When you are living with type one diabetes, insulin is probably the hormone you think about the most. With so much mental energy dedicated to managing this one hormone, it can be easy to forget that other hormones can impact blood sugar levels too.
While many hormone patterns in men tend to follow a roughly 24-hour rhythm, a women’s hormone cycle, also known as the menstrual cycle, typically lasts 21-38 days. This longer, more complex cycle can make it harder to understand how hormonal changes affect blood sugar levels.
Before we can explore the potential connection between the menstrual cycle and diabetes, let’s take a closer look at how the menstrual cycle works.
What is the menstrual cycle?
The menstrual cycle is often described as having two main phases, starting with the follicular phase. This phase begins on the first day of menstruation (your period) and ends at ovulation. During this time, an egg matures in the ovaries.
Ovulation occurs between the two phases. It is a short window, typically lasting 12 to 24 hours, where the ovary releases an egg. While ovulation typically occurs about 14 days before the next period, the exact timing can vary from person to person and cycle to cycle.
After ovulation, the luteal phase begins and usually lasts around 14 days. During this phase, the body produces progesterone to support a potential pregnancy. If pregnancy does not occur, hormone levels drop, the uterine lining sheds, and a new menstrual cycle begins.
Does the menstrual cycle impact blood sugar levels?

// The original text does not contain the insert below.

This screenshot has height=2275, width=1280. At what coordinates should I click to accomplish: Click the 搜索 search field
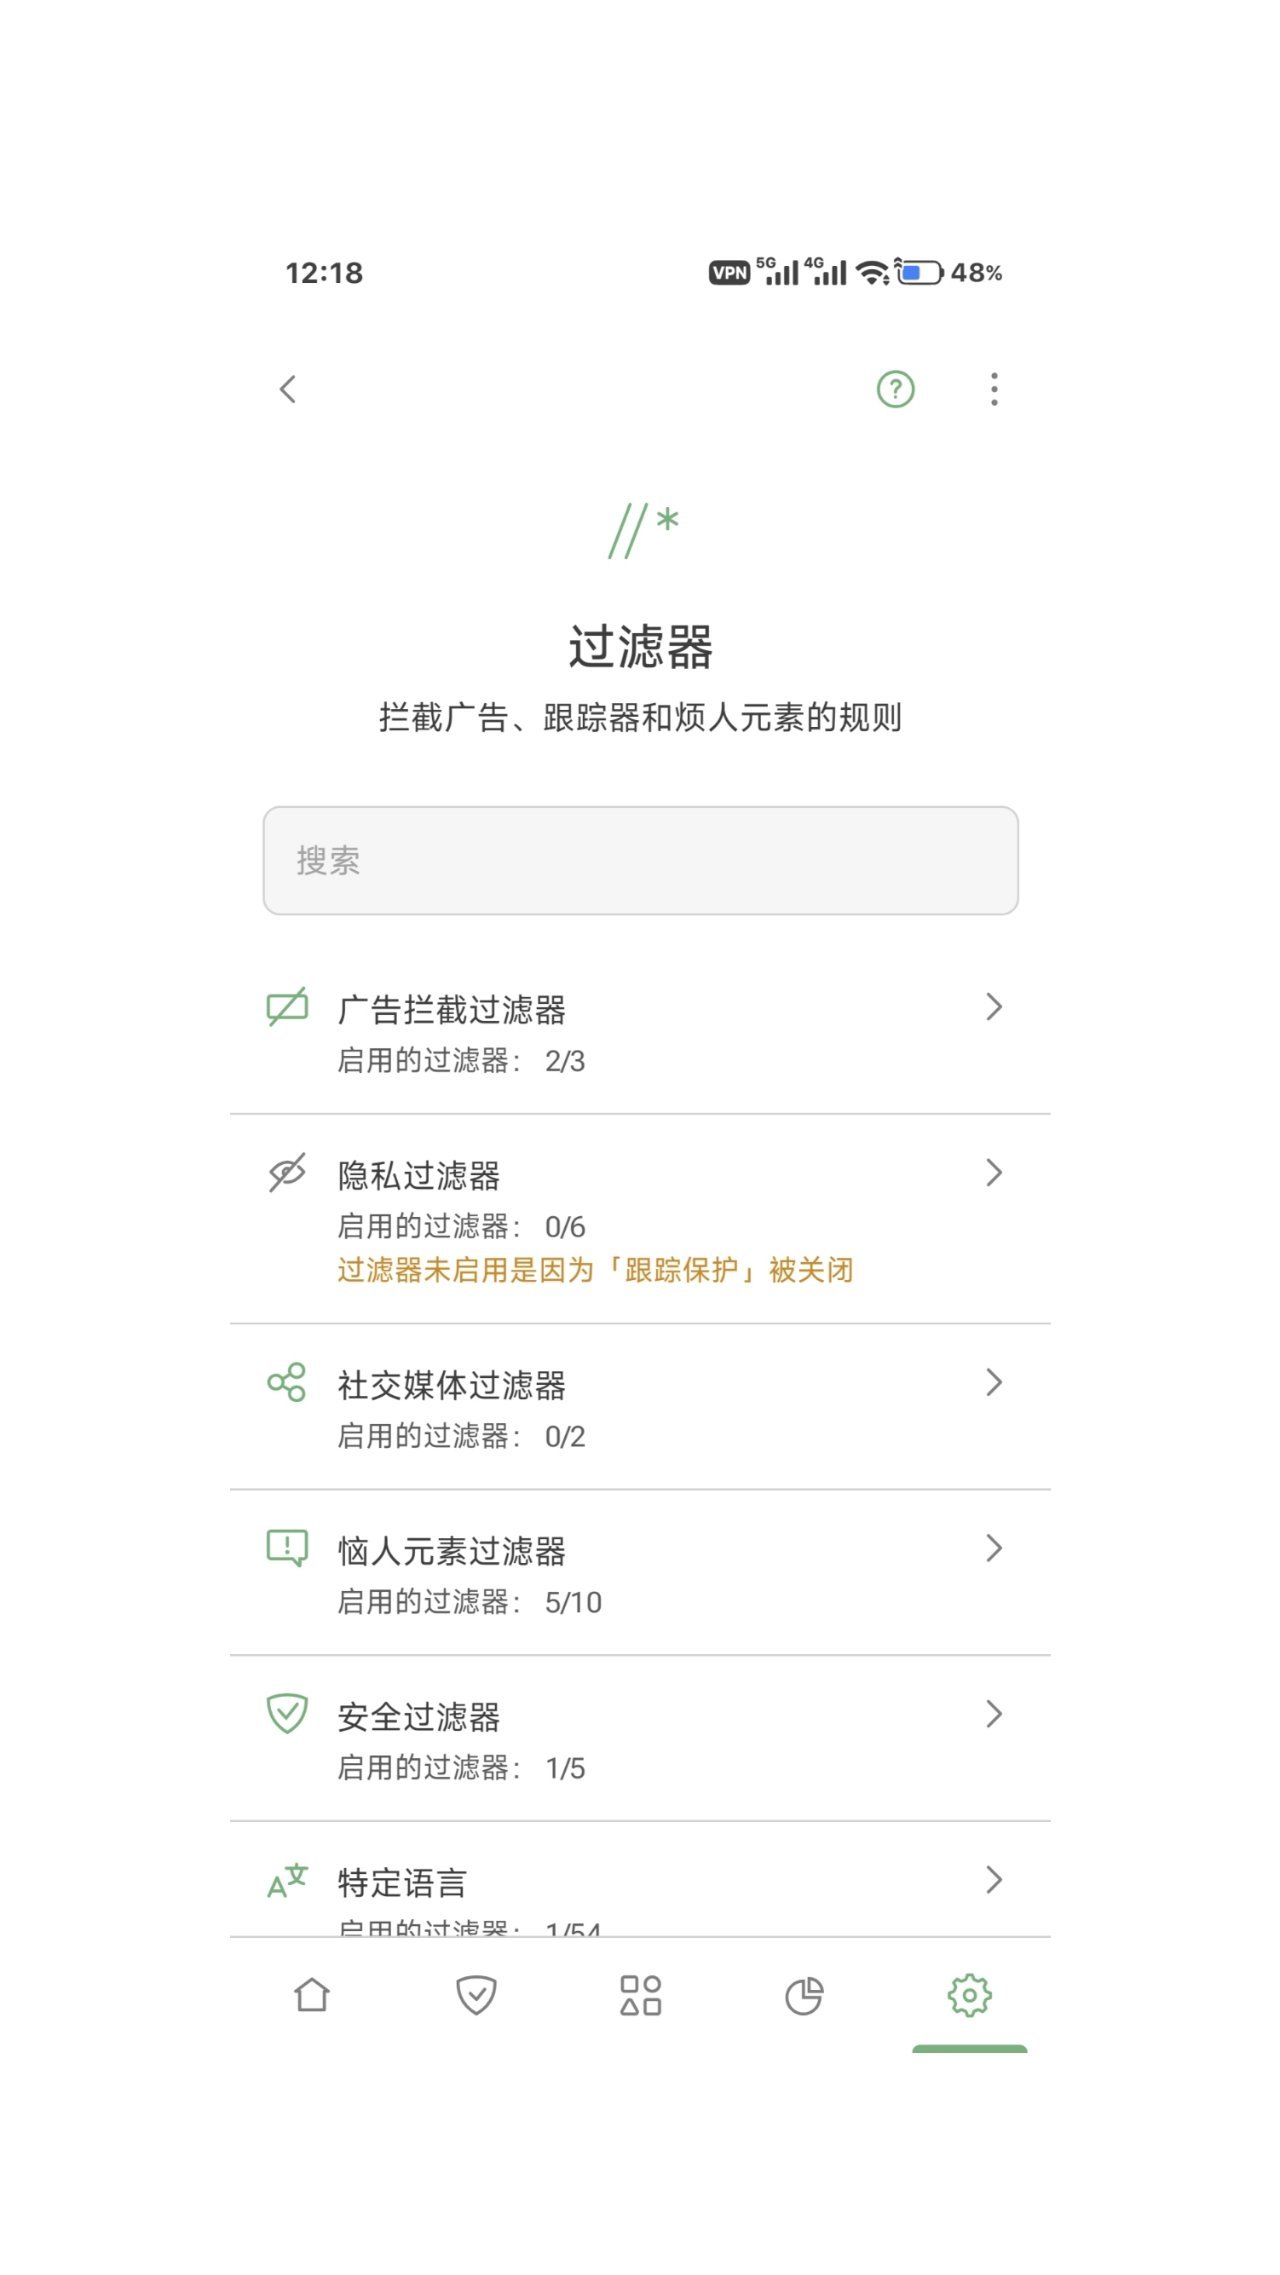(640, 860)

A number of hormones fluctuate across the menstrual cycle, and these changes can influence insulin sensitivity. At the start of your period, progesterone and estrogen levels drop. Many people report becoming more sensitive to insulin and needing less insulin during this time. Insulin requirements often shift again after the first few days of menstruation and may remain closer to baseline through the follicular phase.
Around ovulation, there is a surge in luteinizing hormone (LH), triggering the release of an egg. Some people experience increased insulin resistance around this time or in the days leading up to ovulation, though responses vary widely.
After ovulation, during the luteal phase, progesterone levels rise and remain elevated until the next period. Many people find they require more insulin around 3-7 days prior to the start of a period, but individual patterns can differ from cycle to cycle.
It’s important to note that while these patterns are commonly reported, research findings are mixed. Some published studies have not detected statistically significant differences in average blood glucose across cycle phases, and the science is still developing.
To help close these research gaps, organizations like Tidepool have launched initiatives such as the Tidepool Period Project. In 2025, Tidepool announced a partnership with Oura to further investigate how menstrual cycles affect blood sugar and insulin needs in people with diabetes.
How can Gluroo help you understand your menstrual cycle?
The first step in answering this question is understanding your own body. While the research is sparse and inconclusive, one thing is clear: every body is different. Hormonal responses can also change over time, so it is normal for your diabetes experience to look different during puberty, adulthood, pregnancy, or menopause.
One of the most effective ways to understand your personal patterns is to log both your blood sugar data and your menstrual cycle. Once you have this information, it is important to look for trends. Check if your blood sugar levels or insulin requirements are increasing at certain phases of your cycle.
Having all of this data in one place can make these patterns easier to spot. In Gluroo’s new menstrual tracking feature, users can log their periods. You can overlay this period data with your blood sugar, insulin, and carbs over the past 7-90 days to see how they may be connected.

After tracking two or three cycles, you may begin to notice early trends. Because hormone levels and insulin sensitivity can vary from cycle to cycle, patterns become more reliable as more data is collected over time.
Once you’ve identified patterns, the next step is preparation. For example, if you notice increased insulin resistance in the week leading up to your period, you can plan ahead by setting reminders and adjusting expectations so you’re not left wondering why your insulin seems less effective. Gluroo allows users to set reminders based on predicted cycle timing, helping to reduce surprises.

There are many factors that influence blood sugar levels; sometimes a CGM can feel more like a random number generator. But gaining a better understanding of how key pieces of this puzzle, such as your menstrual cycle, affect your blood sugar levels can help make sense of it all. While there’s no perfection in diabetes, taking the time to log and learn about yourself can really help to simplify diabetes.